» **Element lookup records**:
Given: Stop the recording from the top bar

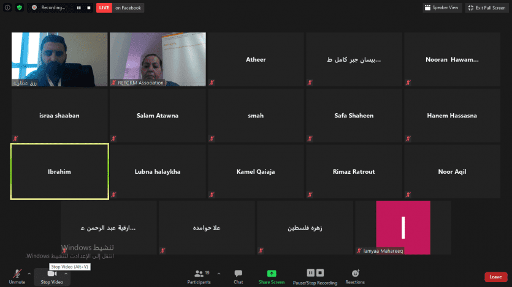Looking at the screenshot, I should [88, 8].
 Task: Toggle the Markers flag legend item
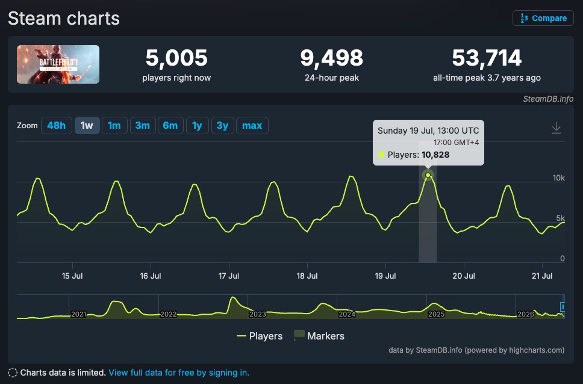tap(319, 336)
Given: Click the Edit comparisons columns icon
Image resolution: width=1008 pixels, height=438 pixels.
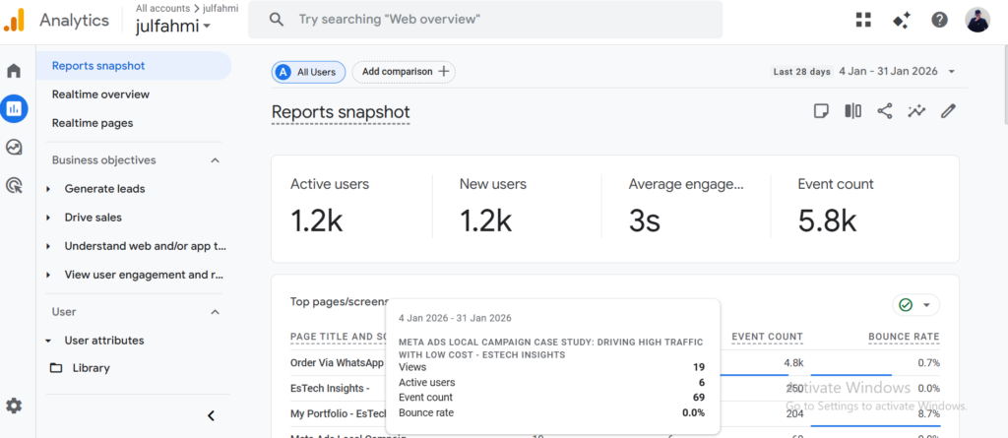Looking at the screenshot, I should click(852, 111).
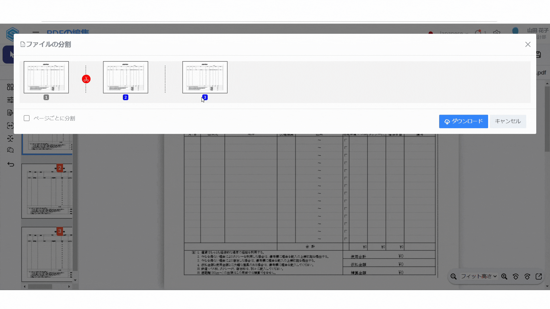Select page 1 thumbnail in split dialog
Screen dimensions: 550x309
pos(46,77)
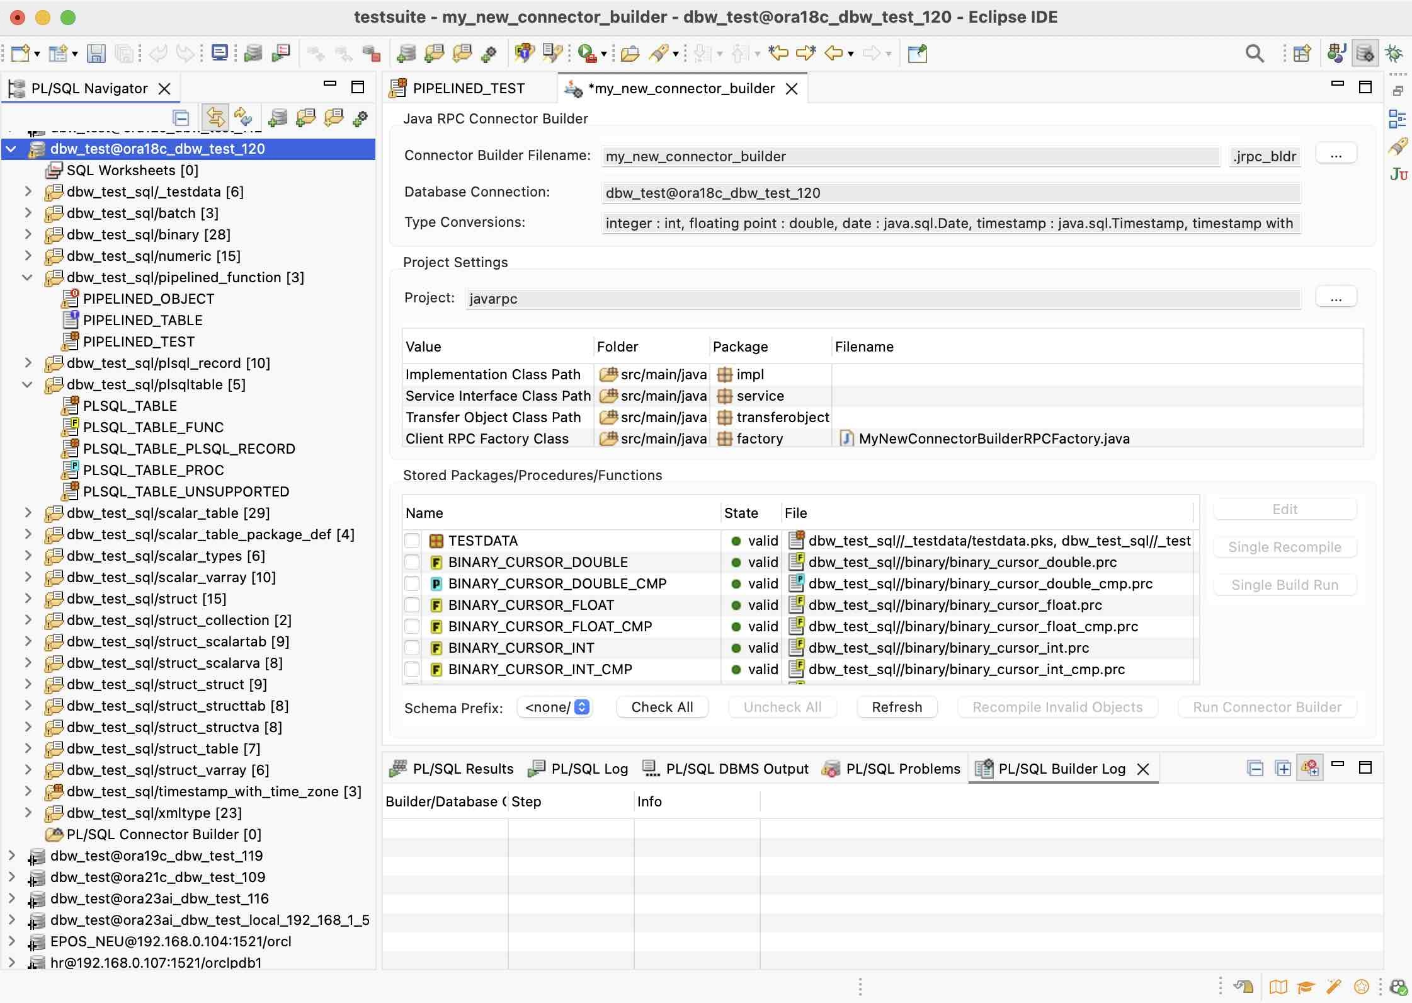Viewport: 1412px width, 1003px height.
Task: Switch to the PIPELINED_TEST editor tab
Action: [x=469, y=88]
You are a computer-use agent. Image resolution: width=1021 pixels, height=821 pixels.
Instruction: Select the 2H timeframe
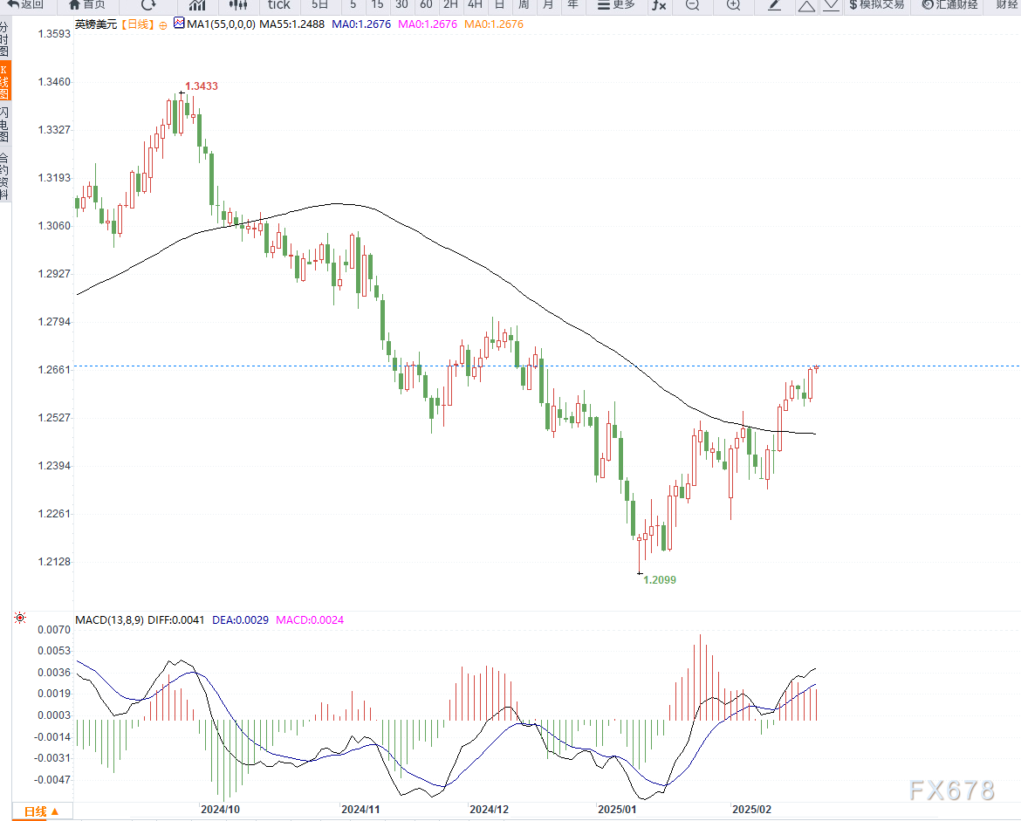[x=450, y=4]
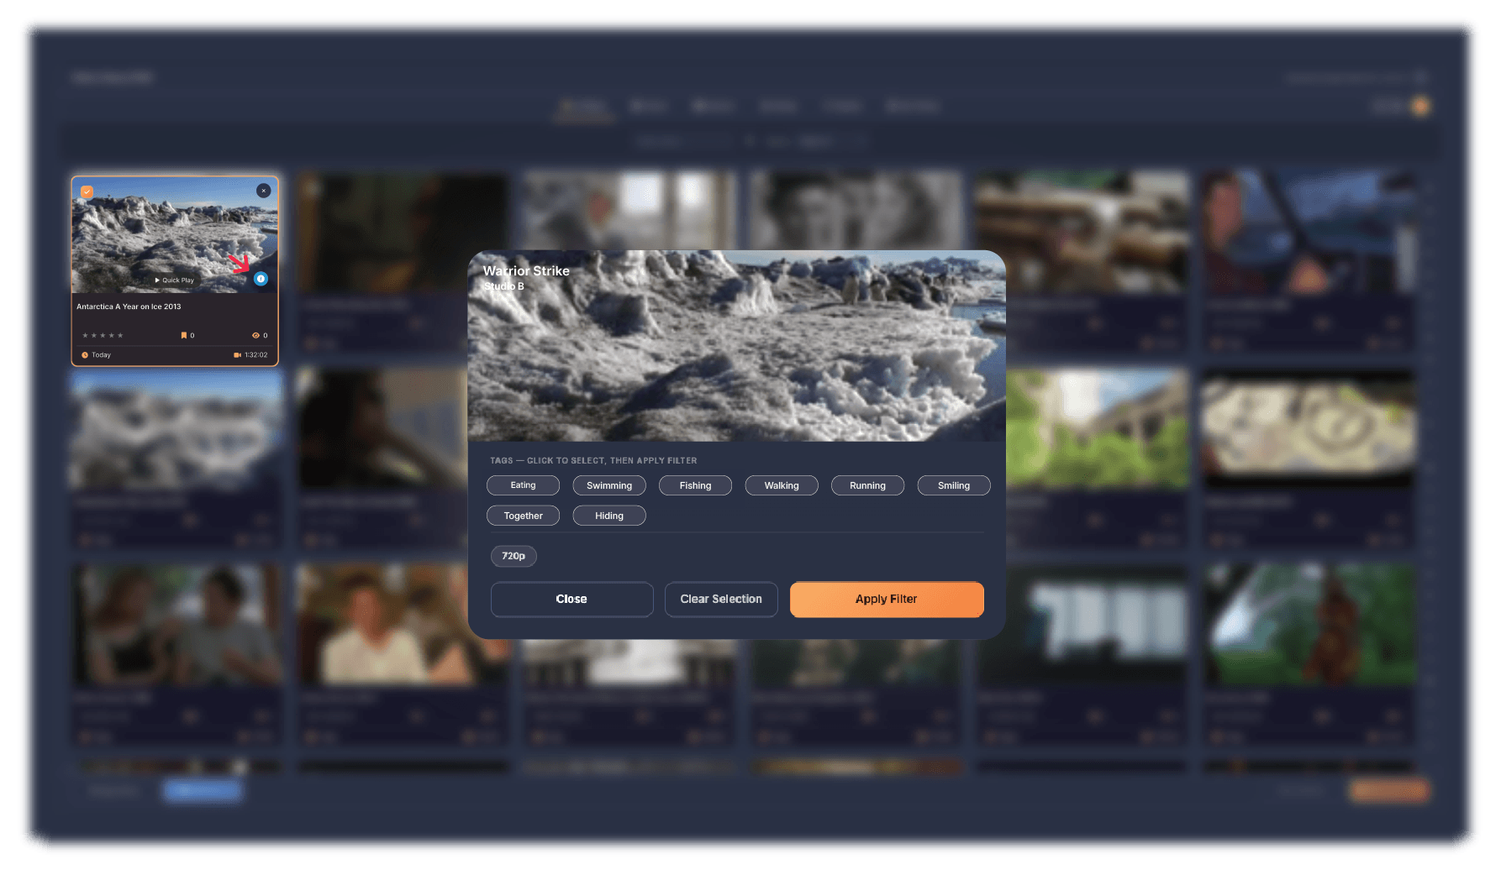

» **Work to complete**: Pull out each line of the listing that contains the word "resolution".

» **Answer to the exercise**:
Image resolution: width=1008 pixels, height=438 pixels.
You are a computer-use agent. Image resolution: width=1021 pixels, height=821 pixels.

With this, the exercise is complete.